Below is a brief summary of the third and final article in this series:
5 Warning Signs
These are key elements required to launch and sustain a successful customer-centric journey.
1. Not Ready to Leap From a "Burning Platform"
The leaders in an organisation must feel a compelling reason to change.
2. Can't Link Customer-Centricity to Business Results
The business case, needs consider how being customer centric supports the core business strategy.
3. Don't Know What Target Customers Value
Only 33 percent of laggards gave a Top rating to "researching what drives customer loyalty" versus 58 percent for leaders.
4. Wrong Signposts to Keep on Track
Do you know how your customers feel about their experience with your company, and how that feeling translates into profit-building attitudes and behavior?
5. Don't Treat Employees Like Customers
Employees can also be motivated by a feeling of additional responsibility and accountability, or even just personal growth, as they build new skills.
6 Laws of Customer Experience
1. Every Interaction Creates A Personal Reaction
Experiences are totally in the eyes of the beholder.
2. People Are Instinctively Self-Centered
Customers, may care intensely about their own needs and desires and probably don't particularly care how companies are organized.
3. Customer Familiarity Breeds Alignment
A clear view of what customers need, want, and dislike can align decisions and actions.
4. Unengaged Employees Don't Create Engaged Customers
If you want to improve customer experience, the focus should be on employees.
5. Employees Do What Is Measured, Incented, and Celebrated
It's all about how companies treat their employees.
6. You Can't Fake It
Employees can sense if customer experience is not really a top priority with the executive team.
10 tips for deploying customer experience management
1. Leadership
Leadership is vital for any significant organizational change.
2. Ownership must cut across all functions
All functions must be on working from the same page.
3. Focus on your most important customers
A few customers will typically represent the significant proportion of your profit.
4. Find out what these customers truly value
What do they value and what are the 3 or 4 most important attributes which drive their intentions?
5. Design CEM before installing CRM systems
Most CRM systems are installed without any thought about how they will be used to add value for the customer.
6. Use CEM to retain customers rather than to lock-in them
Many use loyalty schemes to try and 'force' loyalty.
7. Don't deploying CEM before communicating the proposition
Where this has happened, despite massive expenditure positions were either reversed or companies taken over.
8. Make sure employees all understand the brand story
Vanilla training creates vanilla service.
9. Measure the customer experience and aligning performance KPI's
Measure and manage those activities that drive desired results.
10. Sustaining deployment through measuring customer experience rather than customer satisfaction
80% of customers who switch suppliers express satisfaction with their previous supplier.
The Digest article provides more detail on each of these points as well as references to enable those who wish to further their knowledge in this area.

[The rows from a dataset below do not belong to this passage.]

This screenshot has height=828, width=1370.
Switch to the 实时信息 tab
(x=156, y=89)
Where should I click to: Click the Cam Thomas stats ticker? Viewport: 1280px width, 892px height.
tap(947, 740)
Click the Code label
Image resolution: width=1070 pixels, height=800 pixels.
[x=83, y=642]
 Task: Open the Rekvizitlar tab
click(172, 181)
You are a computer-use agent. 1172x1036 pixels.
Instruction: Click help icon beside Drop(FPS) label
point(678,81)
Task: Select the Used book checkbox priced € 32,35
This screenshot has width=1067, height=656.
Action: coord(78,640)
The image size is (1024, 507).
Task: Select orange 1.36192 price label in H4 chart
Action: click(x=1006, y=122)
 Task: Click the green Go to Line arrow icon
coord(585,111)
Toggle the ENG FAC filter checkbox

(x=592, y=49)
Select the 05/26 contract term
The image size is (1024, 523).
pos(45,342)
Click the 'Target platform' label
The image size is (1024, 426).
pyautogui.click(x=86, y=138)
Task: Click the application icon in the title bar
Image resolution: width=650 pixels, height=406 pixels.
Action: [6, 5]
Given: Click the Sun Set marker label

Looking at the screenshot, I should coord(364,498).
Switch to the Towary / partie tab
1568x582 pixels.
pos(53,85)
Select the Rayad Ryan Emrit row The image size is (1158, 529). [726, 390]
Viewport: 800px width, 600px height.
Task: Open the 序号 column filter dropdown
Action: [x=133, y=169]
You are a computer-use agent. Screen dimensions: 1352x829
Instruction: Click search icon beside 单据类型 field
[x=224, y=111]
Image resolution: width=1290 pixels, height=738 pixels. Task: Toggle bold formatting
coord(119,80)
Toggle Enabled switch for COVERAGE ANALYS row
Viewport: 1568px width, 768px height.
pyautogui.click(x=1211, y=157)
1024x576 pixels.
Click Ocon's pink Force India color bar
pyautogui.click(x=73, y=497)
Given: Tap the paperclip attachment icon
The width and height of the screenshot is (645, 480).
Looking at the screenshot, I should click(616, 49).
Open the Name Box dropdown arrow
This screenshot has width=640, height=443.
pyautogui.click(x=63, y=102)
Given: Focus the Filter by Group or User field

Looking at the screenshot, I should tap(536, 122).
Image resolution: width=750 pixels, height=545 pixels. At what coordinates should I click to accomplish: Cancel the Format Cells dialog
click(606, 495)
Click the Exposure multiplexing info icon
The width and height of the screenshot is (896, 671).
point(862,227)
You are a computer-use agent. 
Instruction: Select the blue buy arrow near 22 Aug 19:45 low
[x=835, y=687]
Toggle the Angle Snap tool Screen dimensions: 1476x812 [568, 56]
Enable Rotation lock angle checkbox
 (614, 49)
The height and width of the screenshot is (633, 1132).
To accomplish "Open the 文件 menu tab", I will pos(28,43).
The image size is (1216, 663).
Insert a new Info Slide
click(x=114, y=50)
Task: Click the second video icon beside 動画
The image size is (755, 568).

The series entitled "Outside Looking In" will be appearing in a forthcoming editions of the ATC monthly Digest.
This email is general in nature only and does not constitute or convey specific or professional advice. Legislation changes may occur quickly. Formal advice should be sought before acting in any of the areas discussed. Be aware that the information in these articles may become innaccurate with time. Responsibility is disclaimed for any inaccuracies, errors or omissions. Particular investments are neither invited nor recommended and hence this publication is not "financial product advice" as defined in Section 766B of the above legislation. All expressions of opinion by contributors are published on the basis that they are not to be regarded as expressing the official opinion of any other person or entity unless expressly stated. No responsibility for the accuracy of the opinions or information contained in the contributor's articles is accepted by any other person or entity. Copyright: This publication is copyright. If you wish to reproduce this article you require a license, which can be purchased here, to do so.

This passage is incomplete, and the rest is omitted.